カウンターの位置は多分以前と変わっていないでしょう。カップルが会話していたのはこの辺ですかね。
カウンターの横にトイレがあり、入り口脇にアーケードゲームの筐体が並んでいます。よく見ると筐体の奥に大きな鏡がかかっているのが見えるので、もしかしたら老人がチェスをしていたのはここかもしれません。
時間が経ちすぎて、店内の様子が様変わりしているので、いまいち実感は湧きませんが、念願のサンデーローストとビールをいただいて、ZIKILLロケ地めぐり1日目は終了しました。
「CALLING」の舞台 MentMoreTowers
MentMoreTowersはロスチャイルド家の旧邸宅で、ロンドンから電車で40分ほどの小さな町Cheddingtonの近くにあります。MentMoreTowersは現存する建物ですが、残念ながら現在は一般公開されていません。
以前は公開されていたようで、映画BatmanBeginsのウェイン邸として撮影にも使用されています。建物の老朽化による崩落の危険性から現在はほぼ廃墟と化しており、侵入できないように厳重に管理されているようです。
ということで、訪れるにはリスキーすぎるので、今回はやめようかと思ったのですが、次にイギリスに来ることがあるかもわからないし、来たとしてもCheddingtonまで行くことも多分ないだろうと思うので、とりあえず遠目からでも眺められればいいなという思いではるばるCheddingtonへ向かいました。
Cheddington駅から歩いてMentMoreTowesへ
以前は路線バスが走っていたようなんですが、現在は廃線しているようで、MentMoreTowerへ行くには徒歩かタクシーくらいしか手段がありません。
地図で見ると直線上はそんなに遠くは見えないんですが、周辺は広大な農場になっているので人が通行できるルートを使うと遠回りになるため、歩いて40分はかかります。
人間が歩く想定がないのか車道しか通っていませんが、道路の両脇は林のようになっていて何も見えません。ただ、しばらく歩いていくと開けた場所が現れました。
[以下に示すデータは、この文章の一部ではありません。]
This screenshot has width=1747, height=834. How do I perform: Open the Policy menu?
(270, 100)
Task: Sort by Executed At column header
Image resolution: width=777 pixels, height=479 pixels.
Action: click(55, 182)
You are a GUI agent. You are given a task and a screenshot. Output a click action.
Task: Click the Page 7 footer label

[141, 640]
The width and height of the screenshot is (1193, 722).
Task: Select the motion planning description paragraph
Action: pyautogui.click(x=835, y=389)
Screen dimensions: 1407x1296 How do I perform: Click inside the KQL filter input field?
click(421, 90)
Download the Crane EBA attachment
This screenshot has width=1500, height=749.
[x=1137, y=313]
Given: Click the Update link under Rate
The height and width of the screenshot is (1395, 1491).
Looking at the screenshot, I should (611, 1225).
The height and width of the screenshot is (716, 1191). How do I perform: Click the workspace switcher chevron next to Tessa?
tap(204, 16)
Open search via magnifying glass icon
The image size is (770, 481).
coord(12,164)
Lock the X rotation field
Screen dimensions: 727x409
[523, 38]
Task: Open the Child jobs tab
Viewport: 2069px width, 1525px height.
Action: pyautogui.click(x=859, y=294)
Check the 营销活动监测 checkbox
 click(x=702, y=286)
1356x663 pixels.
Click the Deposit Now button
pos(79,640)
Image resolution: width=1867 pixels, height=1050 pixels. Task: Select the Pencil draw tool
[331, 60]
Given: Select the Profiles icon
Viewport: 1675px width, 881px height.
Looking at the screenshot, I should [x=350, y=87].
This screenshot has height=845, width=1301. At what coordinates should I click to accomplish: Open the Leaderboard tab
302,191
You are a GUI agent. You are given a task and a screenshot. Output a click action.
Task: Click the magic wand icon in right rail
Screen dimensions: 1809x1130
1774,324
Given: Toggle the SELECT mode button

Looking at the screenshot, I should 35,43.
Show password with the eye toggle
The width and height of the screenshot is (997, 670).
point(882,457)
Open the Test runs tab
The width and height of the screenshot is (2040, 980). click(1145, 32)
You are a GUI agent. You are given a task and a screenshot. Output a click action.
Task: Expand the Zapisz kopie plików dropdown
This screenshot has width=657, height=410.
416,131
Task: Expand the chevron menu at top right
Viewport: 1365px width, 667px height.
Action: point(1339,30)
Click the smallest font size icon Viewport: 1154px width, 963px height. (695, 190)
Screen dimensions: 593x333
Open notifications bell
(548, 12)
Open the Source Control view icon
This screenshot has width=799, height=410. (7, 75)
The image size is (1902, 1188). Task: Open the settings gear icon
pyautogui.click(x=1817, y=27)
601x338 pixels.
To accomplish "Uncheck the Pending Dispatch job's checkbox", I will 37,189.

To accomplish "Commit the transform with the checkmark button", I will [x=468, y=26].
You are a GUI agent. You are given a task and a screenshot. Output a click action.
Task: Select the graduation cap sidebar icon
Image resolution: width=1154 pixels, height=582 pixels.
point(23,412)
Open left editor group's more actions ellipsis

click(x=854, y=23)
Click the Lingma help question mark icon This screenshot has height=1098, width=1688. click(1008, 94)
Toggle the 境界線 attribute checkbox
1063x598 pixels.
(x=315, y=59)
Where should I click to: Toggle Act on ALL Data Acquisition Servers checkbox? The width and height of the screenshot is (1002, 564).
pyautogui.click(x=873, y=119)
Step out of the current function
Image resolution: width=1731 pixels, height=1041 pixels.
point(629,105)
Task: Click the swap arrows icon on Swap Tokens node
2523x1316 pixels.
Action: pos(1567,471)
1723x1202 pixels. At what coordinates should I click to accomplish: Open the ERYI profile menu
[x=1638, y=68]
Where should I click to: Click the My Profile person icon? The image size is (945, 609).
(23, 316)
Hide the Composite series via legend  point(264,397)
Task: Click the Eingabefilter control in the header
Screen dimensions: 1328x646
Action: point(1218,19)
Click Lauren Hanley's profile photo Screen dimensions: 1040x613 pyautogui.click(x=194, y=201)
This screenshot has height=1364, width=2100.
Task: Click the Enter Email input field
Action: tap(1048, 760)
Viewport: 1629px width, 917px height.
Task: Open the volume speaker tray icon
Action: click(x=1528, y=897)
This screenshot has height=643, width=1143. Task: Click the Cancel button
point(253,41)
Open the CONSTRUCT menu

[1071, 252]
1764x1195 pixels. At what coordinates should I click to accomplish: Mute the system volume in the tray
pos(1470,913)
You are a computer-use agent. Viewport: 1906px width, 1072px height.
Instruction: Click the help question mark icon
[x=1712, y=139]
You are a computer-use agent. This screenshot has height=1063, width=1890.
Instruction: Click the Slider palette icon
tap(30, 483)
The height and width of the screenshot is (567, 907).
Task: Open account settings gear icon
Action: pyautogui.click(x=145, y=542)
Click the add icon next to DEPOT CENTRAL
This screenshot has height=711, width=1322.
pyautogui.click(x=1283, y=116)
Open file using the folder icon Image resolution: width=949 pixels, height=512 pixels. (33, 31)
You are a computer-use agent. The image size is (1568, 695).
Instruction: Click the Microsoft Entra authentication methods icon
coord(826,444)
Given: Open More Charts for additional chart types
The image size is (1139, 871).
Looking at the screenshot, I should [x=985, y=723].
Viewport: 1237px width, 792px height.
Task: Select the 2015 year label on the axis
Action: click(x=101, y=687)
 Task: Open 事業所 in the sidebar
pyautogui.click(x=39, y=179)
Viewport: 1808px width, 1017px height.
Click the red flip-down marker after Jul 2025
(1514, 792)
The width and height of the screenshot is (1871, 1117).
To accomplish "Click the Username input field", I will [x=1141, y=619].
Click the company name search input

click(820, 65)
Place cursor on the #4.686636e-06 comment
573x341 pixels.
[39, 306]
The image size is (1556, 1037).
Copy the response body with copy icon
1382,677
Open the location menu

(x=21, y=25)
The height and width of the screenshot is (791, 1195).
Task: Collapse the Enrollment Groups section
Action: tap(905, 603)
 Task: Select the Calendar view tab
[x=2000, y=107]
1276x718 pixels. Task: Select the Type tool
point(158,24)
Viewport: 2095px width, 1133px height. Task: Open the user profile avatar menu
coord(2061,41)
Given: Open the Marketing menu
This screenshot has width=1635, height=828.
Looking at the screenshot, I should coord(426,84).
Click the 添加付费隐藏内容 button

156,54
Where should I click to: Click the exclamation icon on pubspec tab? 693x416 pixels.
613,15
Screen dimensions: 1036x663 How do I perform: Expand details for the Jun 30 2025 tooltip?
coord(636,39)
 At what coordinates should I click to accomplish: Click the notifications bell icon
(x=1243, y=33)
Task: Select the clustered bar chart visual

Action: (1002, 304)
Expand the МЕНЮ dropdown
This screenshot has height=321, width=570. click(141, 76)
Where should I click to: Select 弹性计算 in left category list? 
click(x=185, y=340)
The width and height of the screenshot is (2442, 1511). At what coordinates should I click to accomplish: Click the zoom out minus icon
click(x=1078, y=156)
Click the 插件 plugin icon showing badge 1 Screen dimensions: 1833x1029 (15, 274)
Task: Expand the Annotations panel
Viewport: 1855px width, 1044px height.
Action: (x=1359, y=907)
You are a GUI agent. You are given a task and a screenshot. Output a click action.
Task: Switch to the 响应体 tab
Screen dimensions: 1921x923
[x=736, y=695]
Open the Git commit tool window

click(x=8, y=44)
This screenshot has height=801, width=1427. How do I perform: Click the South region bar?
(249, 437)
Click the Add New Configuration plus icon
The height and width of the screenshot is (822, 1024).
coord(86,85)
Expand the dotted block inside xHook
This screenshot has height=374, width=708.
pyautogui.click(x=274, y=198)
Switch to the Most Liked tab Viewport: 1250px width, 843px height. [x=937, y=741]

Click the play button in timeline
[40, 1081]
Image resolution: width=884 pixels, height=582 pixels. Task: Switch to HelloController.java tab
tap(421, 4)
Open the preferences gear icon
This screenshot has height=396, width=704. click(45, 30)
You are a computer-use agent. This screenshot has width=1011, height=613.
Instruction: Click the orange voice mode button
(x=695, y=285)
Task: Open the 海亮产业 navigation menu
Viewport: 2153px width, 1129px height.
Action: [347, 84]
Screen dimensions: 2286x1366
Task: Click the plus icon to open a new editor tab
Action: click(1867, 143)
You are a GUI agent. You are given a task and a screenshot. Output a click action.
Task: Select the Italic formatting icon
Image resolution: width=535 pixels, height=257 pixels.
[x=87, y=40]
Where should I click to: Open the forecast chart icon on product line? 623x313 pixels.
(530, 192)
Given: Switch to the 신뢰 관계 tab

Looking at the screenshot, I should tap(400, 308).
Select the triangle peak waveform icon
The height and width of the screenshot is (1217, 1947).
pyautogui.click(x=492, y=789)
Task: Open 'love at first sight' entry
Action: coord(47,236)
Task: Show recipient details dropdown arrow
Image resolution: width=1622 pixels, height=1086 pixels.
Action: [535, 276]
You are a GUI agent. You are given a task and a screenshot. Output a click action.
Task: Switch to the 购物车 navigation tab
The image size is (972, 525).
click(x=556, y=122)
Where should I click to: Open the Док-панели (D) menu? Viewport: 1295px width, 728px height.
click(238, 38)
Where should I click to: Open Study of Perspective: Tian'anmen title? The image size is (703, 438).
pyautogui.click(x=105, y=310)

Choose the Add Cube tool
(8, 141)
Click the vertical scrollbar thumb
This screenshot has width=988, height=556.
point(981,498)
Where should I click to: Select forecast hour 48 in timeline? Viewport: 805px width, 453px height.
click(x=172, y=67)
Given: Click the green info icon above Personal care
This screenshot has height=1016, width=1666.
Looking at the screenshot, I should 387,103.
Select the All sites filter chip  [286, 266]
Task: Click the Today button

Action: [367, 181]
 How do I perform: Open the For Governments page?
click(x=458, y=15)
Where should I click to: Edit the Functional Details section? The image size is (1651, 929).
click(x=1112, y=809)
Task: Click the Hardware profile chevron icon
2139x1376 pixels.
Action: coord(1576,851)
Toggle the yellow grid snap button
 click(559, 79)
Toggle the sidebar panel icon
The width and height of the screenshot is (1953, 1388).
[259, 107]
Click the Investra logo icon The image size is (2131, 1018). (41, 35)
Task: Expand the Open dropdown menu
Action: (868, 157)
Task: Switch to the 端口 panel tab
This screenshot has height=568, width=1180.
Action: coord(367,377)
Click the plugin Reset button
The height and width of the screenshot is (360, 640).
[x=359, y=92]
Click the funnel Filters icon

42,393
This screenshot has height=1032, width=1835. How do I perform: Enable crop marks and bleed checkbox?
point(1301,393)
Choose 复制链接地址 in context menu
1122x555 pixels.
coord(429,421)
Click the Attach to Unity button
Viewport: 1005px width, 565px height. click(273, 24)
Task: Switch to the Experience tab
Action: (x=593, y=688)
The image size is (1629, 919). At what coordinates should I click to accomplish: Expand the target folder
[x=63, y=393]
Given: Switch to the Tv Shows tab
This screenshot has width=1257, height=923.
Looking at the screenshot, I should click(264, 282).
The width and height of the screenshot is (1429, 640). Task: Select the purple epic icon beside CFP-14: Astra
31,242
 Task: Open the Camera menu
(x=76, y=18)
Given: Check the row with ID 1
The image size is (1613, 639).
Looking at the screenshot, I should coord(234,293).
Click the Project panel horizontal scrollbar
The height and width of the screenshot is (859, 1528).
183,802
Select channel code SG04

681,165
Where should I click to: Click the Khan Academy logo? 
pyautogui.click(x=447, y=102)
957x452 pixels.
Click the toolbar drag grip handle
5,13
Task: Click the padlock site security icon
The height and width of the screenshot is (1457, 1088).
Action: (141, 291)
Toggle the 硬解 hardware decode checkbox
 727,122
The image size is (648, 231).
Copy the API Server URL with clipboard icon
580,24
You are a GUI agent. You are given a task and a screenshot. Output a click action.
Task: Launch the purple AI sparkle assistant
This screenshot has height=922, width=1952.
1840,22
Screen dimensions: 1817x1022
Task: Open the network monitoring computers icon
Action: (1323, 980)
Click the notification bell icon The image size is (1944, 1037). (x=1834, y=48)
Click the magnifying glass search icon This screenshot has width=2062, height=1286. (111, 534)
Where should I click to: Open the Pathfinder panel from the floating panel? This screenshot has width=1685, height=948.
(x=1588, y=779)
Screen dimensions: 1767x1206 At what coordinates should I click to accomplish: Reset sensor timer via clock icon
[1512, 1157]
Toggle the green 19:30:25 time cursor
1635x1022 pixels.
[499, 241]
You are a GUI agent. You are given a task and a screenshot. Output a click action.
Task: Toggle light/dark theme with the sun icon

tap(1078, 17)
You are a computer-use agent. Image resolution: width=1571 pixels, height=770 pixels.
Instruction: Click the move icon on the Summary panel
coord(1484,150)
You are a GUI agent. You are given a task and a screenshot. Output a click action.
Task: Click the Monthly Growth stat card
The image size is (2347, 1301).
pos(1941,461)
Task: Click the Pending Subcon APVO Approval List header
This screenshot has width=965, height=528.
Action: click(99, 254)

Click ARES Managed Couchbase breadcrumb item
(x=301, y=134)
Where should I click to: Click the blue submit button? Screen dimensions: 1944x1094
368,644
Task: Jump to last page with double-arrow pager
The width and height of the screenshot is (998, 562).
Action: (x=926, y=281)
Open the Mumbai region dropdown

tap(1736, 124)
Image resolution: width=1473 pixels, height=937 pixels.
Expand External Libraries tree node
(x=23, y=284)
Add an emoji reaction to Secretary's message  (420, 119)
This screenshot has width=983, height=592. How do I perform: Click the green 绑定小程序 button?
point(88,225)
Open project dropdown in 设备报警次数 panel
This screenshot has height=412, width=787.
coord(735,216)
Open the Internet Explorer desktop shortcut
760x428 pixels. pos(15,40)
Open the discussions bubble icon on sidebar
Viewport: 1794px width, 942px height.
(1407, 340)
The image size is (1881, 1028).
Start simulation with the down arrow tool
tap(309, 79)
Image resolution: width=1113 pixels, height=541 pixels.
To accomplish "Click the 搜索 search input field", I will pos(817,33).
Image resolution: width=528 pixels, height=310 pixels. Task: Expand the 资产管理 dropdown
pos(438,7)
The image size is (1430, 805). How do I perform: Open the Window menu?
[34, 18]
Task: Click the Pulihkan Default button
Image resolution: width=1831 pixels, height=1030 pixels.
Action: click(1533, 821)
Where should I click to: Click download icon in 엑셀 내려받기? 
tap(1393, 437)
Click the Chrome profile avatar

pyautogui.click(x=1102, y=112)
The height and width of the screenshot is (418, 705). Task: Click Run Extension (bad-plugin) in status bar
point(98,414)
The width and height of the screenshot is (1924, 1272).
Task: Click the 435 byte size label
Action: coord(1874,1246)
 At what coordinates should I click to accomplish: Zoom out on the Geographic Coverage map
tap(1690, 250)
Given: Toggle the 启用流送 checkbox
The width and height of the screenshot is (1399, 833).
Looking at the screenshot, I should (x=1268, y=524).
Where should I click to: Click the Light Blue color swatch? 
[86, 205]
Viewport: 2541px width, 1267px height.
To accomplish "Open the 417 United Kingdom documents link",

そこから遠目にMentMoreTowersの建物が。
CALLINGのMVを見て以来、ずっと自分の目で見たいと願ってきた場所です。頭の中で「CALLING」のイントロギターが鳴り響くのを感じます。
(手前に見えているのは羊です。メントモアタワーズの前が開けた草原になっていて、そこにたくさんの羊が放牧されていました。)
さらにそのまま道なりに歩いていくと、あたりは森に囲まれて建物は見えなくなりました。ところどころに屋敷に続く道が伸びているのですが、どこも巨大な門によって厳重に封鎖されていました。
門には「M」のエンブレムが刻まれているので、この先に屋敷があるのでしょう。
一番近い場所では「TheSTAG」という名前のパブが営業していて、公開されていた当時は多くの観光客が訪れていたのでしょうか?ZIKILLの面々もここで飲んだりしたのかな?
屋敷の裏手側には小さな教会と墓地がありましたがここも封鎖されていたので、これ以上屋敷に近づくことはできそうもありません。
わざわざイギリスまで来て法を犯すようなバカな真似はしたくないので、今回はこれで我慢。遠目からでも長年夢見てきたMentMoreTowersの建物が見られただけでも感動です。